Recently, I've been talking at AMTA and GlobalSake about how our technology at ContentQuo has helped scale human quality evaluation of Machine Translation output, and a long-standing thought has crossed my mind again:
Machine Translation models are, from a certain perspective, very similar to translation vendors.
Here are some reasons:
Since they are so similar, why wouldn't we apply some of the well-established (Translation) Vendor Management methods, approaches, and processes also to our Machine Translation Management practice?
Here's one possible blueprint for this:
VM: All Vendor Managers know that before you can get any translation done on time, at the right cost, and within an acceptable timeframe, you must have a wide enough pool of vendors that you could reach out to at any time -- not just for the translations you need done today, but also for the work your team might need to get done in a month or two from now.

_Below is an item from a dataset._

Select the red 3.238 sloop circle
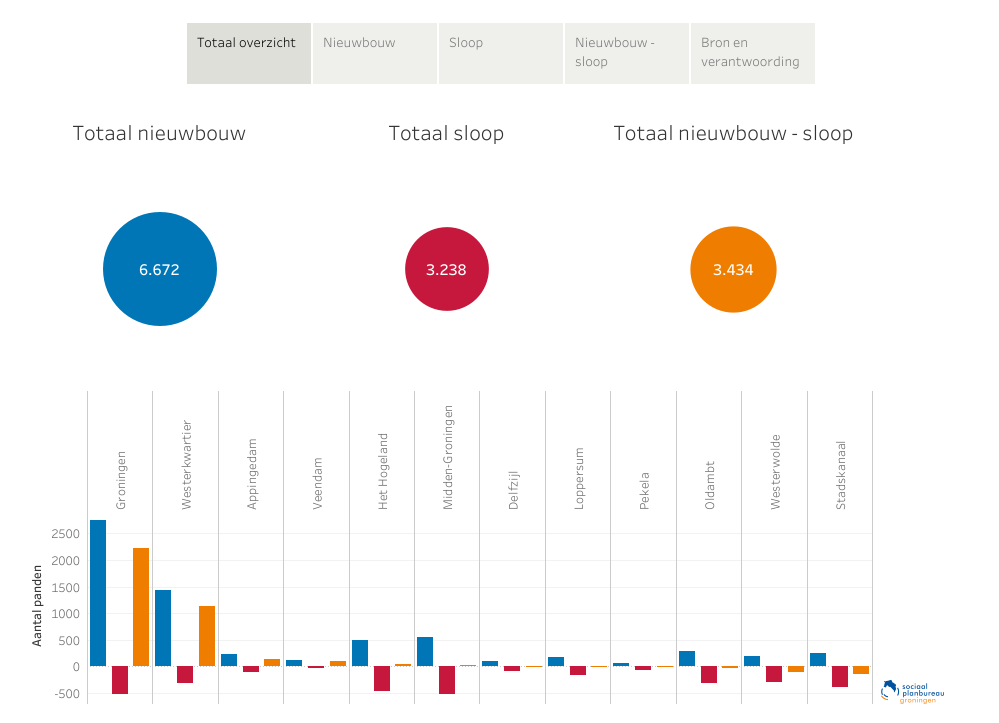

For commercially popular language pairs, you often have a huge choice of possible vendors to draw upon, and it's easy to find them online -- e.g. in job boards like ProZ, or marketplaces like Smartcat. For less popular languages, there might be fewer vendors available and they get harder and harder to source. Different vendors also have different specialization -- e.g. many choose to focus on specific domains/subject matters and/or certain types of services. For an enterprise, you need a strong mix of many those in order to satisfy all your global content production needs -- that means you, or your LSP, works with many vendors at a time.
MT: The landscape of Machine Translation has been evolving with lightning speed since Neural went to market in 2015. In 2022 there are over 40 distinct companies that offer Machine Translation models in more 100,000 (yes, one hundred thousand!) language pairs total. That's a lot of potential (Machine) translation vendors!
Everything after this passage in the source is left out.